Car bomb explodes near a funeral procession in Baghdad, injuring 65 people
Officials in Iraq say 33 people were killed when a suicide bomber detonated a car packed with explosives near a funeral procession in south-east Baghdad.
Police said the attack happened at 11am local time on Friday in the capital's predominantly Shia Zafaraniya neighbourhood.
Half the dead were police officers who were guarding the march. A further 65 people, including 16 police officers, were injured. Hospital officials confirmed the death toll.
Salam Hussein, a 42-year-old grocery store owner in Zafaraniya said he was watching the funeral procession when the blast blew out his shop's windows, injuring one of his workers.

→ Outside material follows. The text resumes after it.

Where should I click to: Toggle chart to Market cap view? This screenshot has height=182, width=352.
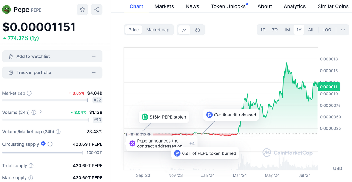pos(158,30)
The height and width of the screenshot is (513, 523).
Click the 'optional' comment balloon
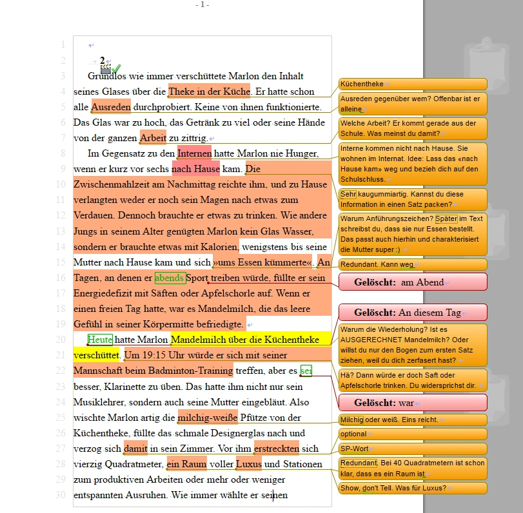413,434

"It was a huge explosion," Hussein said. As he took his worker to the hospital, he saw cars engulfed in flames, "human flesh scattered around and several mutilated bodies in a pool of blood" around where the car had exploded, he said.
Talib Bashir, a 50-year-old Zafaraniya resident, said he was part of the funeral procession of about 500 men but had left the group to take his child home when he heard the blast.

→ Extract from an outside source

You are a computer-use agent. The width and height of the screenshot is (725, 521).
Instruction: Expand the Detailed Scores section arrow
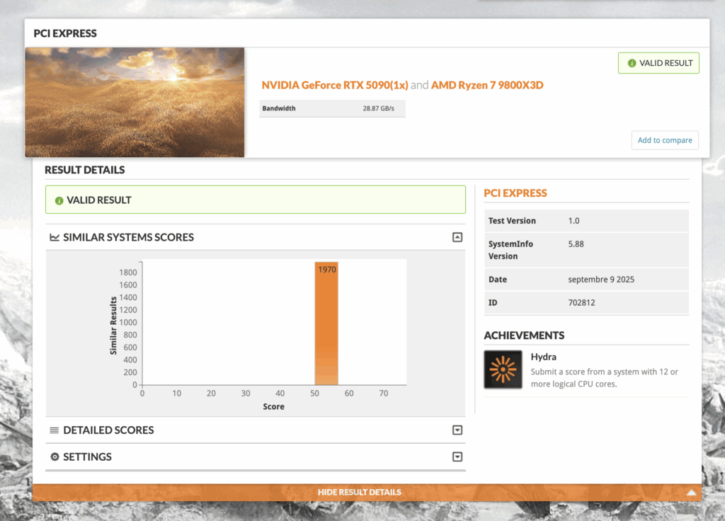[x=457, y=430]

"I saw smoke coming from a parked car that had exploded," Bashir said, adding that police and civilians cars, an ambulance and several stores were engulfed in flames. "The fire lasted for a long time," he added.
Minutes after the blast, gunmen opened fire at a checkpoint in Zafaraniya, killing two police officers, officials said.
Insurgents have stepped up violence in Iraq since the US military withdrawal last month. More than 200 people have been killed since the beginning of the year.